Poster
LLMs Can Reason Faster Only If We Let Them
Bilgehan Sel · Lifu Huang · Naren Ramakrishnan · Ruoxi Jia · Ming Jin
East Exhibition Hall A-B #E-2710
Large language models (LLMs) are making inroads into classical AI problems such as automated planning, yet key shortcomings continue to hamper their integration. Chain-of-Thought (CoT) struggles in complex multi-step reasoning, and Tree-of-Thoughts requires multiple queries that increase computational overhead. Recently, Algorithm-of-Thoughts (AoT) have shown promise using in-context examples, at the cost of significantly longer solutions compared to CoT. Aimed at bridging the solution length gap between CoT and AoT, this paper introduces AoT-O3, which combines supervised finetuning on AoT-style plans with a reinforcement learning (RL) framework designed to reduce solution length. The RL component uses a reward model that favors concise, valid solutions while maintaining planning accuracy. Empirical evaluations indicate that AoT-O3 shortens solution length by up to 80\% compared to baseline AoT while maintaining or surpassing prior performance. These findings suggest a promising pathway for more efficient, scalable LLM-based planning.
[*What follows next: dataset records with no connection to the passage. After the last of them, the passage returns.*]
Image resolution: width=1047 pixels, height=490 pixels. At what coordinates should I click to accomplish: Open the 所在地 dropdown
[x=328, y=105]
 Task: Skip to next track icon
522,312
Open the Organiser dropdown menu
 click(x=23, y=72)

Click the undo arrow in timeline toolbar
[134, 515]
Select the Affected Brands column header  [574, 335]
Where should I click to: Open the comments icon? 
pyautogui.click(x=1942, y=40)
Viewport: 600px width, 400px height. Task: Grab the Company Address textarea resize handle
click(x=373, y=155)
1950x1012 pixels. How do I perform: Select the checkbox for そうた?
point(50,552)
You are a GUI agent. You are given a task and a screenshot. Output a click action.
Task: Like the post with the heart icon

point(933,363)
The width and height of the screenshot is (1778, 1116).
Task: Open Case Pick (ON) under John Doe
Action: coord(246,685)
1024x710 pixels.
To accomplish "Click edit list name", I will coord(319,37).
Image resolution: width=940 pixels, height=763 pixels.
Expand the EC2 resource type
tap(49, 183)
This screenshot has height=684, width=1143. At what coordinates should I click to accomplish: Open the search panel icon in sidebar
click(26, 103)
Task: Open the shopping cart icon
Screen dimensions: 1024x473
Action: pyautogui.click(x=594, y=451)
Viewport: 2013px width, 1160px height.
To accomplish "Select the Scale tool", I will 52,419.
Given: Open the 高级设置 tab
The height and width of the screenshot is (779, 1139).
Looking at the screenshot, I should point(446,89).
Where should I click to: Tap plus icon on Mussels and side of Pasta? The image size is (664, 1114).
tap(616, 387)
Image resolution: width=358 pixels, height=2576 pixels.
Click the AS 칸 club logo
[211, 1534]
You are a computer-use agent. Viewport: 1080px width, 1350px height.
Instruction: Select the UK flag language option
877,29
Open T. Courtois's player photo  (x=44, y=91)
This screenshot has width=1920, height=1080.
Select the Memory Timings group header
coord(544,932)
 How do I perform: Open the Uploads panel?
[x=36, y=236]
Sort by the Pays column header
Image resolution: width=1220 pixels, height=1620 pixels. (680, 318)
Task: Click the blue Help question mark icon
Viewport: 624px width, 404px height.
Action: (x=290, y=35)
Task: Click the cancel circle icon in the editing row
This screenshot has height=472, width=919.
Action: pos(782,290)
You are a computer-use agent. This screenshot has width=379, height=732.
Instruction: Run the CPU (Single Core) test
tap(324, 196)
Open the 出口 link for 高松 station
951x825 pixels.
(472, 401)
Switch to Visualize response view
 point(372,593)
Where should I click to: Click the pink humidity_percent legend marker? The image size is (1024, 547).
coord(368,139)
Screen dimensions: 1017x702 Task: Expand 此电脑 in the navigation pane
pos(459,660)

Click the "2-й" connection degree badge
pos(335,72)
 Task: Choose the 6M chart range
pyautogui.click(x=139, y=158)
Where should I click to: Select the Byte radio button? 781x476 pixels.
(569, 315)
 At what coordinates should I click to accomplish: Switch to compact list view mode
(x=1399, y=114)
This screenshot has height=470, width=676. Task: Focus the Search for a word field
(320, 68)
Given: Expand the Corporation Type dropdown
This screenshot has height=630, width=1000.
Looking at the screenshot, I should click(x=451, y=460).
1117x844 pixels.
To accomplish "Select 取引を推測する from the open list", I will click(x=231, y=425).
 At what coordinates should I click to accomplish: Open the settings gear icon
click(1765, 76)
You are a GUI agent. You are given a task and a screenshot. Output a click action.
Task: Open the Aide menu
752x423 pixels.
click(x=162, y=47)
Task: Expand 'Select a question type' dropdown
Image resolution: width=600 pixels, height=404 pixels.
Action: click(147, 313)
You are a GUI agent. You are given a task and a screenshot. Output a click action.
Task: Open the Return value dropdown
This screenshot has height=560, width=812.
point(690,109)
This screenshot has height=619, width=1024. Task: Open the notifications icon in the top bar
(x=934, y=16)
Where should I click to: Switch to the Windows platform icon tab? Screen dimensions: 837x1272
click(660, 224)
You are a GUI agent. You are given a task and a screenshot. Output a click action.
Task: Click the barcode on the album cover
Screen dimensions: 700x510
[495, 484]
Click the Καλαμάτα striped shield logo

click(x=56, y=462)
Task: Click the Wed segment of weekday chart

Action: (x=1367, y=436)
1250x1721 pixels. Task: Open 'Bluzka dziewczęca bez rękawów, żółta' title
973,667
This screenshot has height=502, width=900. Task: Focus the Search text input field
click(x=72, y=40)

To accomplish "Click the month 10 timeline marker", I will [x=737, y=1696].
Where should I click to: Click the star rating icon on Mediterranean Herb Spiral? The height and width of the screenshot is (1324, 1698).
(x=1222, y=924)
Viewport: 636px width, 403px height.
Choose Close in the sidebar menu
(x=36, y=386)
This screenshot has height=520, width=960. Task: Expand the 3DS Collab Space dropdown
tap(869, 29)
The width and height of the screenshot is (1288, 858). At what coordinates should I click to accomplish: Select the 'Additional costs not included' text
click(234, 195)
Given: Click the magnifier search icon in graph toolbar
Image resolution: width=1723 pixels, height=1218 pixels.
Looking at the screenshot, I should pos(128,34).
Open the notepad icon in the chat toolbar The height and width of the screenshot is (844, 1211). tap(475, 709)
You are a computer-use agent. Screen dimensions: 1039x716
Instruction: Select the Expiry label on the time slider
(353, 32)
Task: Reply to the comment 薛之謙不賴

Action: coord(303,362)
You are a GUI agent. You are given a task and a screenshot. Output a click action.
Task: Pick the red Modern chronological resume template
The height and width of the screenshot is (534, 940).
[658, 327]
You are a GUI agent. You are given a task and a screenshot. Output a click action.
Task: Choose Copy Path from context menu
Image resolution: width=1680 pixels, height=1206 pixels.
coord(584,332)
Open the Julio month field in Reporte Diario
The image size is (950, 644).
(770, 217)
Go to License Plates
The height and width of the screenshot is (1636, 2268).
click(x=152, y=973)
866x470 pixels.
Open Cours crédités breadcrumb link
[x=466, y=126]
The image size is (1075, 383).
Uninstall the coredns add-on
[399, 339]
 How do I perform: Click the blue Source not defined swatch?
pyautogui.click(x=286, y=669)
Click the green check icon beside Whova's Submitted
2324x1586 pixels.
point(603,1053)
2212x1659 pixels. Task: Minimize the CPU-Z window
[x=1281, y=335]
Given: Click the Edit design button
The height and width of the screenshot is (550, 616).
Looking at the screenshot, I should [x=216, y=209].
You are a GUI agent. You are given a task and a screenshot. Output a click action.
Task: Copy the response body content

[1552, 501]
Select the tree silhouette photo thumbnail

Large language models (LLMs) can solve complex problems better when they are guided in smarter ways. The paper introduces a new method called AoT-O3 that helps these models plan more efficiently by giving rewards for shorter, accurate solutions. This approach significantly cuts down on the steps needed to reach a solution—by up to 80\%—without sacrificing quality. As a result, it also reduces energy use and makes AI more scalable and environmentally friendly.